The Indian Computer Emergency Response Team (CERT-In) has issued a high-severity advisory cautioning that advanced AI systems are rapidly developing cyberattack capabilities once limited to highly skilled human hackers.
The advisory, dated April 26, 2026, highlights a sharp rise in the cyber capability maturity of emerging AI models. As per the advisory, these systems can now independently identify vulnerabilities in widely used software, analyze source code, plan and execute multi-stage attacks, and even simulate breaches of enterprise networks.
The warning points to an entire class of AI systems that could accelerate nearly every phase of cyber offense. The advisory is issued the leadership of Dr. Sanjay Bahl, DG, CERT-In and it emphasized that such capabilities can now operate at a speed and scale that previously required teams of experts, making automation the core concern.
The advisory informs that these systems may scan large codebases for both known and zero-day vulnerabilities, accelerate exploit development, and automate reconnaissance across cloud platforms, APIs, and enterprise networks. They can also assist in credential theft, attack-path mapping, and coordinated multi-stage intrusions.

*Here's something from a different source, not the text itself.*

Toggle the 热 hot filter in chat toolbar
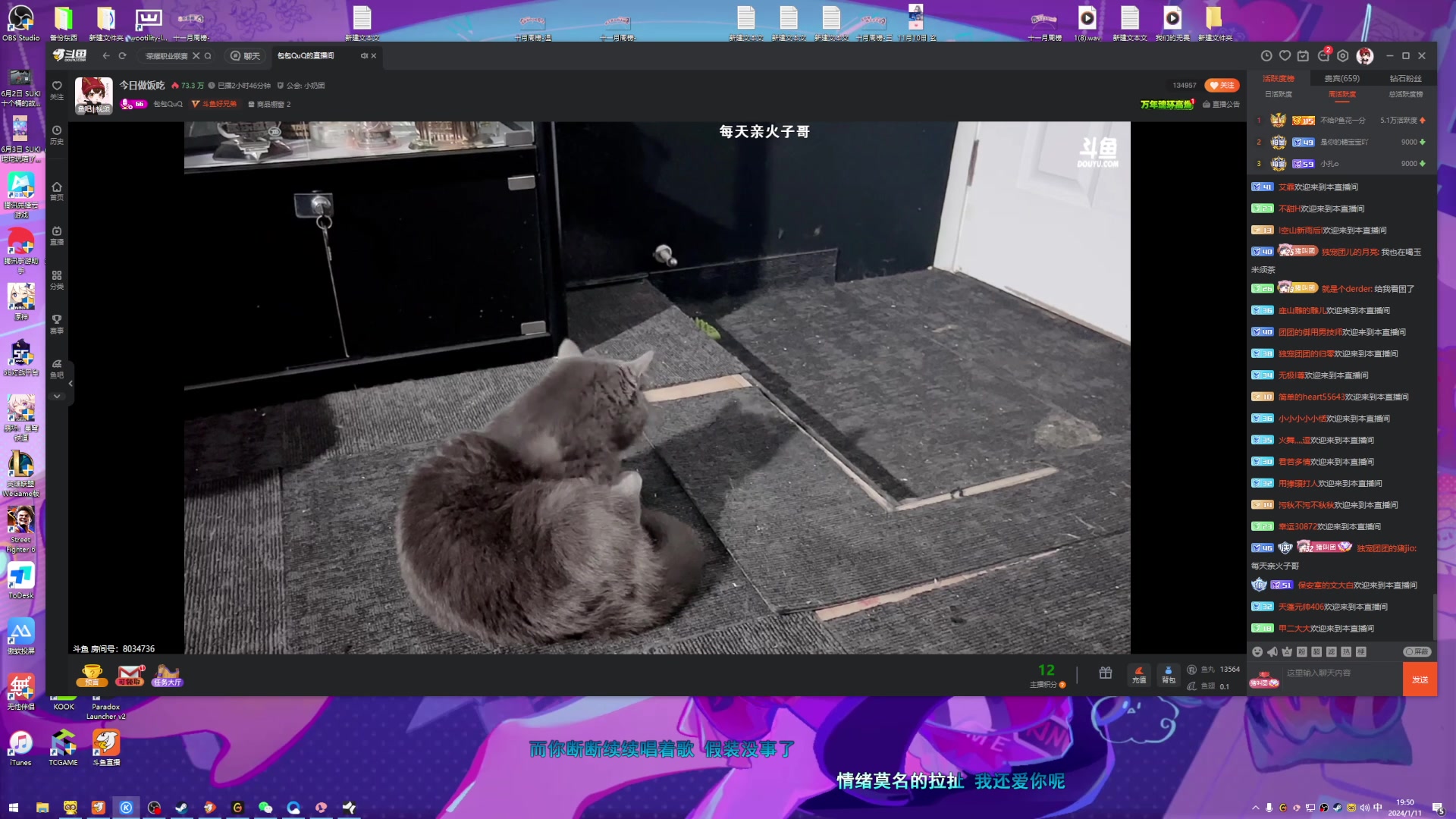The height and width of the screenshot is (819, 1456). (x=1346, y=652)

A key concern is the rise of AI-driven phishing and impersonation, including highly convincing multilingual social engineering. This lowers the barrier for targeting not just enterprises, but also individuals. The advisory further warns that vulnerabilities could now be weaponized within hours of disclosure, drastically shrinking the response window for defenders.
The agency warns of risks that include automated reconnaissance, credential compromise, service disruption, data theft, financial fraud, impersonation, and cascading failures across interconnected systems. The concern extends beyond breached networks to compromised identities, operational disruptions, and fragile digital ecosystems.
That language matters because it frames frontier AI as a systemic risk rather than a narrow cybersecurity niche. The warning is not only about breached networks. It is also about fraudulent identities, compromised financial systems, deepfake-enabled deception, operational paralysis and the fragility of connected digital ecosystems.
CERT-In appears to be drawing a line between two eras of cyber defense. In the older one, many attacks were still constrained by attacker bandwidth, technical competence and labor. In the newer one, AI may begin to dissolve those constraints. A less skilled actor may gain access to tools that make complex attack chains easier to identify and execute. A sophisticated actor may become dramatically faster.
The advisory acknowledges the dual-use nature of the technology. It notes that such systems hold promise for defensive applications. But it argues that the same capabilities could lower the barrier to entry for malicious cyber actors, accelerate attack execution, automate exploitation workflows and scale campaigns in ways that make existing defensive assumptions obsolete.
CERT-In has issued preventive measures for MSMEs. It said, "Since they have limited resources, MSMEs should use security measures that are affordable but still strong enough to protect their business."